[[ SOURCE DATA, beginning ]]

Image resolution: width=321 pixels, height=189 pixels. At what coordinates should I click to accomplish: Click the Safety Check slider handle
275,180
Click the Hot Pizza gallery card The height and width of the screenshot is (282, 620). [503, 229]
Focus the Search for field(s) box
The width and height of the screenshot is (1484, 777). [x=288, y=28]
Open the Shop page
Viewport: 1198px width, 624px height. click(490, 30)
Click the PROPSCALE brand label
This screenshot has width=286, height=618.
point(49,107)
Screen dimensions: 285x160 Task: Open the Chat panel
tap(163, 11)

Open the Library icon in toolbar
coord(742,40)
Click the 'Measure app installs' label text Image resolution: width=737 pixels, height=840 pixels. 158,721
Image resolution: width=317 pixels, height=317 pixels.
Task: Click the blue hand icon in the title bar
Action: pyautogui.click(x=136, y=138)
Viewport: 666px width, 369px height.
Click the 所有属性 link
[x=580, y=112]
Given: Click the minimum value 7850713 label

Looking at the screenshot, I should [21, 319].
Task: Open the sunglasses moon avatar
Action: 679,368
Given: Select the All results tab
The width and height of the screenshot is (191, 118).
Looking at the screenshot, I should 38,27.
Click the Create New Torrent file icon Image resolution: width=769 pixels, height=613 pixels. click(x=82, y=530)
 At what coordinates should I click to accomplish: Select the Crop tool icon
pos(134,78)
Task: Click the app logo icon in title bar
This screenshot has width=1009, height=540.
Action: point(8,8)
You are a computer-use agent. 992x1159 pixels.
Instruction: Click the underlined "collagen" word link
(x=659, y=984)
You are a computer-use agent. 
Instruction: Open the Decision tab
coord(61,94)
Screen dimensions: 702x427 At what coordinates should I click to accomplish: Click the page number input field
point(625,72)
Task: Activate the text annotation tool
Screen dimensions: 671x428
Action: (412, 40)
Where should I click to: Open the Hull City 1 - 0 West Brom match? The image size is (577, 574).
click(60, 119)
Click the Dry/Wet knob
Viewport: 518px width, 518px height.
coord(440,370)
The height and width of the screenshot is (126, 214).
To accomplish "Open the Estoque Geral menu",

[[ SOURCE DATA, end ]]

## WHAT YOU ARE ASKED TO DO:
Where in the listing does the string "agent" appear? Copy every line that has it.

## TASK ANSWER:
You are a computer-use agent. 992x1159 pixels.
You are a computer-use agent. 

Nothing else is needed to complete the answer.